Centered-log ratio Abundance

We know that we should transform the raw counts to centered-log ratios when dealing with compositional data analysis. Now let’s view ASVs in terms of centered-log ratio abundance in the class level and compare the clr abundance distribution with absolute and relative abundance using heatmaps.

pond_class_absolute <- pond_ft$collapse_features(Class)$data
rownames(pond_class_absolute) <- pond_ft$sample_data$Sample
absolute_heatmap <- Heatmap(pond_class_absolute)

pond_class_relative <- pond_ft$collapse_features(Class)$map_samples(relative_abundance)$data
rownames(pond_class_relative) <- pond_ft$sample_data$Sample
relative_heatmap <- Heatmap(pond_class_relative)

pond_class_clr <- pond_ft$collapse_features(Class)$replace_zeros(use_cmultRepl = TRUE,method = "GBM")$clr()$data
rownames(pond_class_clr) <- pond_ft$sample_data$Sample
clr_heatmap <- Heatmap(pond_class_clr)

absolute_heatmap
relative_heatmap
clr_heatmap

Filtering ASVs

Filtering is important because low abundance ASVs (e.g. singletons, doubletons) are more likely than high abundance ASVs to be the result of sequencing errors and are often “noise”. ASVs are more robust to this than OTUs, but are still not perfect. Additionally, unfiltered ASV and OTU tables are sparse (i.e. they contain many zeros), which is not ideal for most statistics; It is hard to compare samples based on ASVs that appear in only a few samples. Let’s include only taxa with more than 10 reads (on average) in at least 10% samples.

pond_core_phyloseq <- phyloseq_filter_prevalence(pond_phyloseq, prev.trh = 0.1, abund.trh = 10, abund.type = "mean", threshold_condition = "AND")
print(pond_core_phyloseq) # should have 24 samples and 1842 features
save(pond_core_phyloseq, file = "data/pond_core_phyloseq.Rdata")

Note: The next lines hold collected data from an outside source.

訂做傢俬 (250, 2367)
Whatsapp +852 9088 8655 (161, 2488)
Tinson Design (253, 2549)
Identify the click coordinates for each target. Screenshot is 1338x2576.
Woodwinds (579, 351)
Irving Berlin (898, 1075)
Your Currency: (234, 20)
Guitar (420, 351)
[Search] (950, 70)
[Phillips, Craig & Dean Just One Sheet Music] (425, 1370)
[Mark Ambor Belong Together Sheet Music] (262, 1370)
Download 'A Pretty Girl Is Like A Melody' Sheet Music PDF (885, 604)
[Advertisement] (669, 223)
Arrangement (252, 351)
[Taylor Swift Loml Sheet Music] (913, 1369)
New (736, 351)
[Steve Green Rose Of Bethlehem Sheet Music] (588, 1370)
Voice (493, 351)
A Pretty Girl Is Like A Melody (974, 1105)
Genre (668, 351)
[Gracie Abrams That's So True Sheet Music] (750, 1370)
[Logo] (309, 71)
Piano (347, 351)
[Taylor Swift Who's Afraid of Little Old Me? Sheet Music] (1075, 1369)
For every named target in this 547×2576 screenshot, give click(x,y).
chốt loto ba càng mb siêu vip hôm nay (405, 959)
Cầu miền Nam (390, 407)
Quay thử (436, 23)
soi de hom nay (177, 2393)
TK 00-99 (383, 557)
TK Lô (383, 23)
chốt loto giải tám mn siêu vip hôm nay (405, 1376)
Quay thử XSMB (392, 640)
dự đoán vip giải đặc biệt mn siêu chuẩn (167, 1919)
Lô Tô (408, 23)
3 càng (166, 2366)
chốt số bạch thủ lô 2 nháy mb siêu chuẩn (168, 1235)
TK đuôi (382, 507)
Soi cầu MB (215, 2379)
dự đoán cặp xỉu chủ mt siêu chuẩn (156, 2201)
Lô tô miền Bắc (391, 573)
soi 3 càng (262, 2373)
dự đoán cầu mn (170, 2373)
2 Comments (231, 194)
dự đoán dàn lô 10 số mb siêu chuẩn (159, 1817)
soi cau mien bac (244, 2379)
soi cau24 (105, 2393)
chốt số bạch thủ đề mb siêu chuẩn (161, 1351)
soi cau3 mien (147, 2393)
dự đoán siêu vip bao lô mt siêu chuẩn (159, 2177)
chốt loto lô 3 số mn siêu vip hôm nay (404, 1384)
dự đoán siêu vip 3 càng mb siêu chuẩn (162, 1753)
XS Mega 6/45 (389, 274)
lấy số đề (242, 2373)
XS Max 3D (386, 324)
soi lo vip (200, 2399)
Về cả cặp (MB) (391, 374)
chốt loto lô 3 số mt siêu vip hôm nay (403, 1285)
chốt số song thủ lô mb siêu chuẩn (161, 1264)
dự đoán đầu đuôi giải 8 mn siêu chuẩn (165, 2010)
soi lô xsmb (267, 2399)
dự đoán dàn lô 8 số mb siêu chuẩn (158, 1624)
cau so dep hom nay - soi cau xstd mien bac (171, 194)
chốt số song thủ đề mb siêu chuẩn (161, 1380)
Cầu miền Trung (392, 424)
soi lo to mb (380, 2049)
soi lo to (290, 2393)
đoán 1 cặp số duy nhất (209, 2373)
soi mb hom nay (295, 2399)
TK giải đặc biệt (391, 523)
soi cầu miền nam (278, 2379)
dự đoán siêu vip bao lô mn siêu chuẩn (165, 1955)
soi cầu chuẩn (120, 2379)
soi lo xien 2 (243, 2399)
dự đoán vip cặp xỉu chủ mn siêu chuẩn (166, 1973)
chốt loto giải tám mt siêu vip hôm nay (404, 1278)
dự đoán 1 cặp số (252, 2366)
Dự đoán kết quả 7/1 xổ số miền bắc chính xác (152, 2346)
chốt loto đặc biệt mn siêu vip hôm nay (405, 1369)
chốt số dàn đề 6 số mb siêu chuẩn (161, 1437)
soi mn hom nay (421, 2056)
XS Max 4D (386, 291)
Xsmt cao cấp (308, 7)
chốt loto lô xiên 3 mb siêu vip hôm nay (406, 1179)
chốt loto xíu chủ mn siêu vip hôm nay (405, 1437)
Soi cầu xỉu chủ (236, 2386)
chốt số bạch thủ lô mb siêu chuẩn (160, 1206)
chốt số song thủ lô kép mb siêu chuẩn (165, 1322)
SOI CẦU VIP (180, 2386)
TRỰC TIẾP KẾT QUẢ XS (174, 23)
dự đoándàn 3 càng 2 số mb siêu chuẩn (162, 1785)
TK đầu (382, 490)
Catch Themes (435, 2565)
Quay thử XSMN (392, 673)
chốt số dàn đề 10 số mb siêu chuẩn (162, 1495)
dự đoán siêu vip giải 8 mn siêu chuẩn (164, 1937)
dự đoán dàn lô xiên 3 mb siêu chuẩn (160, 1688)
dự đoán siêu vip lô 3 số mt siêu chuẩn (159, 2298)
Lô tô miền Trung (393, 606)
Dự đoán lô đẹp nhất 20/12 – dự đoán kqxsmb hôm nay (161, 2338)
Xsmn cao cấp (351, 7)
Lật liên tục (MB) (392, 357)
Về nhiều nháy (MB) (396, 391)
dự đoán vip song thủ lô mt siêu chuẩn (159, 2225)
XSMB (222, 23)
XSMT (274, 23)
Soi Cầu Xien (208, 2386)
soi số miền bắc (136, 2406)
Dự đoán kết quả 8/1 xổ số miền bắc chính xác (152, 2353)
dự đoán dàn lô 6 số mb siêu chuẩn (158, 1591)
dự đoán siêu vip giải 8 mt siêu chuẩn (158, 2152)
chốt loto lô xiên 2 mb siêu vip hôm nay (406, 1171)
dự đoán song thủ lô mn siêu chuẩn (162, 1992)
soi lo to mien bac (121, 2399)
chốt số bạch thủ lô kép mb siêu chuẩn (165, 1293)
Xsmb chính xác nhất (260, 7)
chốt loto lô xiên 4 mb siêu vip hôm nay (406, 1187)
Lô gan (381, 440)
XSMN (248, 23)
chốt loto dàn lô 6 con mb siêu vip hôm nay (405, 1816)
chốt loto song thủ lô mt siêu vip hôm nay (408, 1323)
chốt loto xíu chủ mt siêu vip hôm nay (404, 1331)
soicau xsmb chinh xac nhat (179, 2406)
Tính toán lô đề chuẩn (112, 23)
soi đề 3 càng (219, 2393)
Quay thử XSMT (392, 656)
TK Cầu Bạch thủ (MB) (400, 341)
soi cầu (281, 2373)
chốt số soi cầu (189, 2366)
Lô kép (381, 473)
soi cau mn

In the above examples, I picked 10 for the detection limit (i.e. an ASV with a count of less than 10 will be removed), but it’s an arbitrary cutoff. That being said, any detection limit is generally arbitrary. The minimum sample proportion is also fairly arbitrary. I picked it because it was small enough not to exclude an entire month or size fraction from analysis, but also big enough to filter out rarer OTUs. Normally, you’d probably want to fiddle around with the detection limit and minimum sample proportion and see if the data changes too much.

Key Points

• Plot absolute abundance, relative abundance and centered-log ratio abundance plots to see the difference of different abundance measures.

• Picking thresholds for filtering can be tricky. Play with the thresholds to filter data based on your questions and your data.